WHAT NEEDS TO BE DONE: Look through the entries below for the line with "This screenshot has height=1000, width=1821." and the line with "Screen dimensions: 570x334", then give again exactly those two lines and all lines between them, minus the pictures.
--------------------
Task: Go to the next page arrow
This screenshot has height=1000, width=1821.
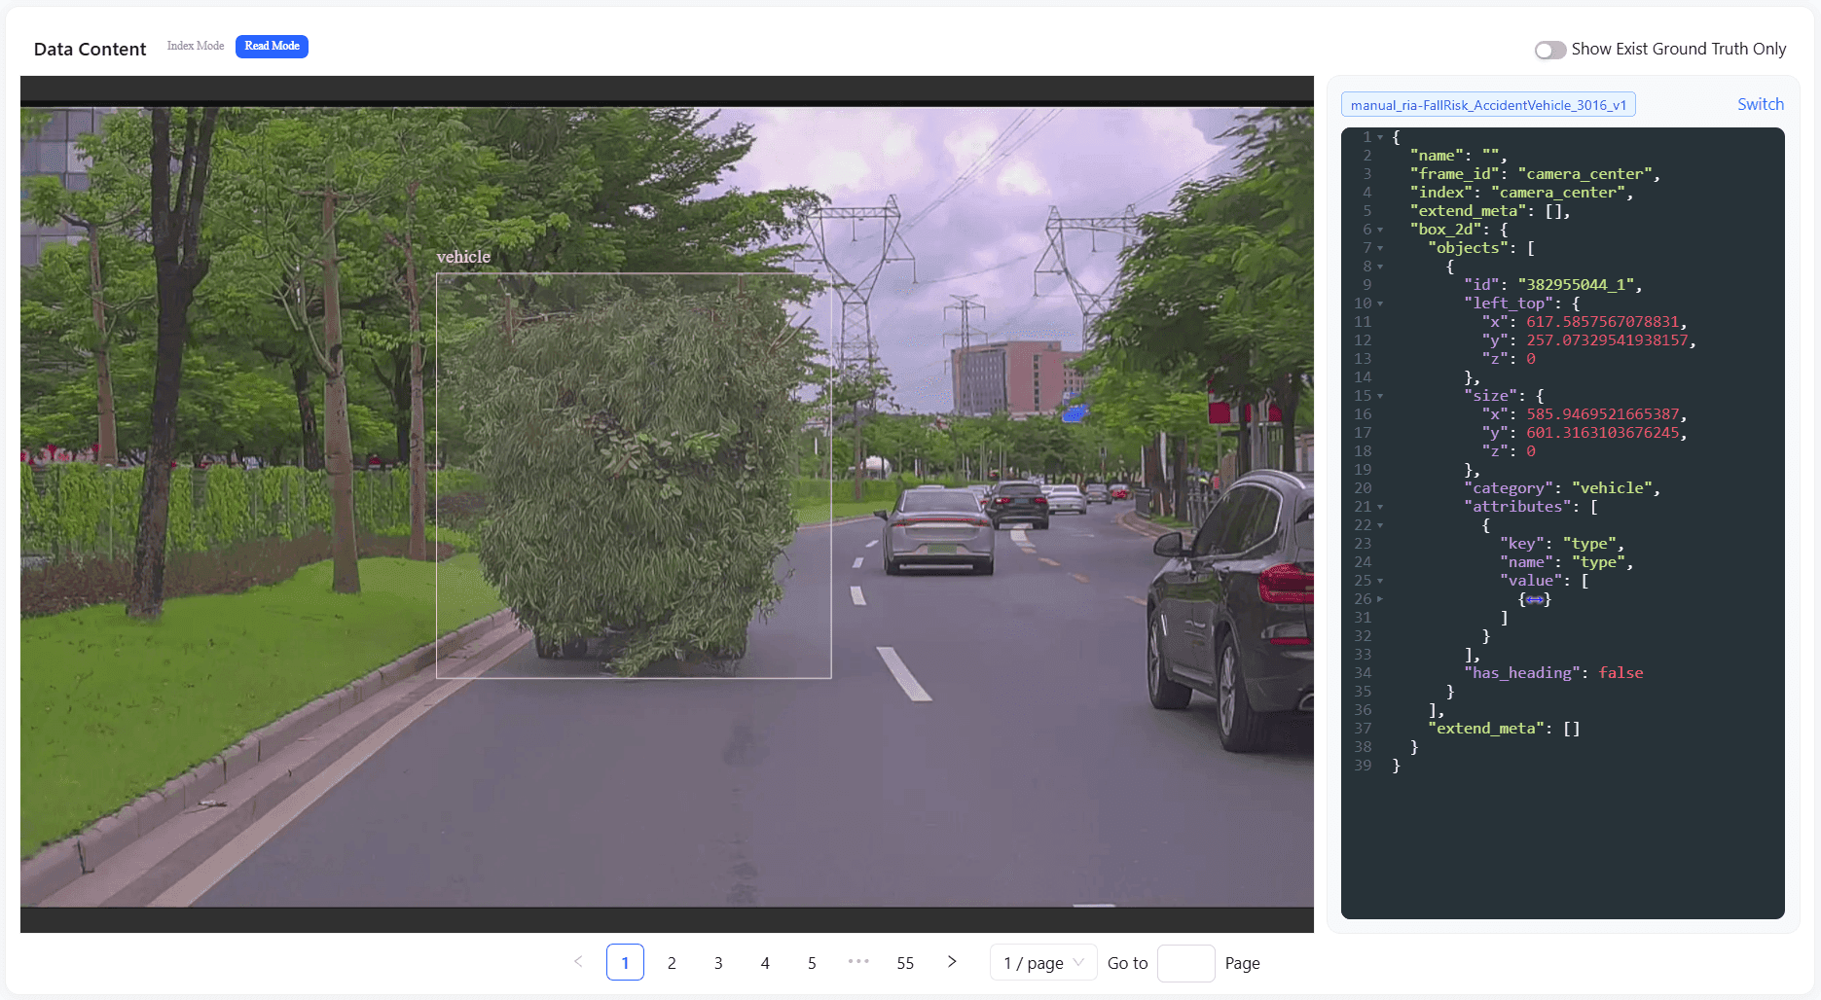Action: point(952,962)
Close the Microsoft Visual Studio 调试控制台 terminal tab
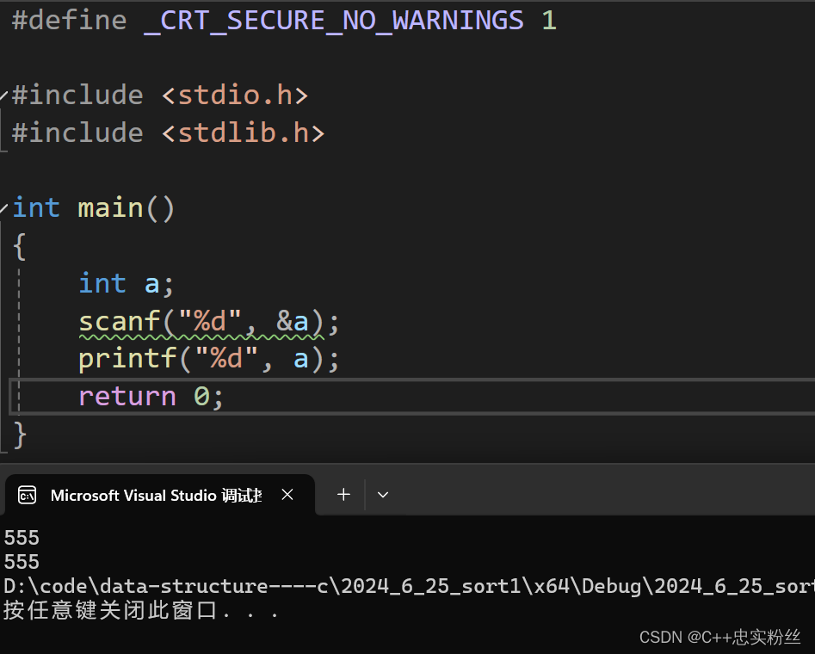 (x=287, y=494)
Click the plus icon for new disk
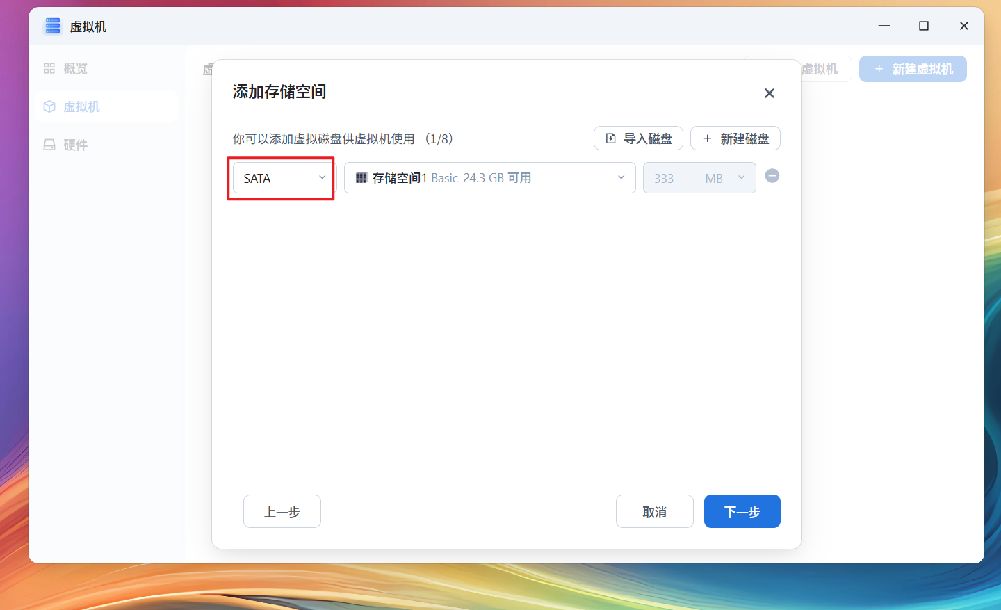 [x=707, y=138]
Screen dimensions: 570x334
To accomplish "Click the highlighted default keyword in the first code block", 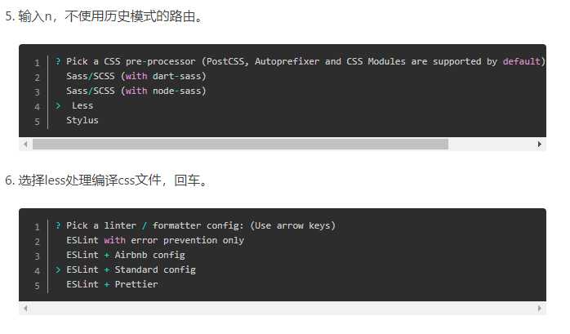I will click(x=522, y=61).

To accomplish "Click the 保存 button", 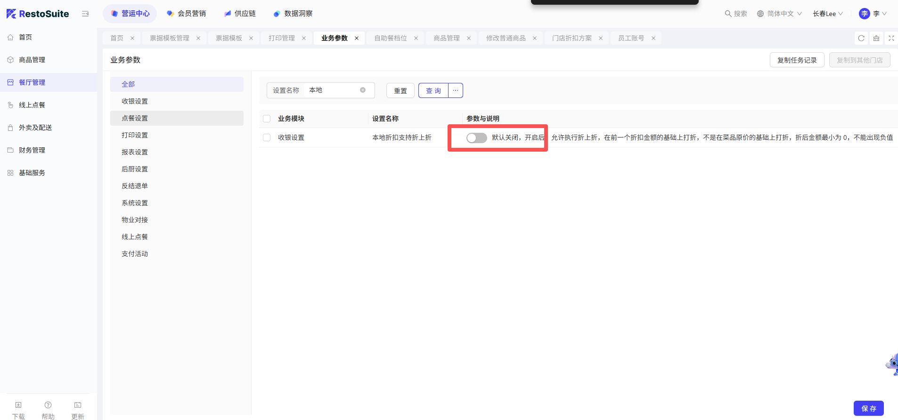I will (868, 408).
--------------------
RESPONSE:
This screenshot has height=1000, width=1821.
Action: point(952,962)
Close the Microsoft Visual Studio 调试控制台 terminal tab
 (x=287, y=494)
Click the plus icon for new disk
 [x=707, y=138]
Screen dimensions: 570x334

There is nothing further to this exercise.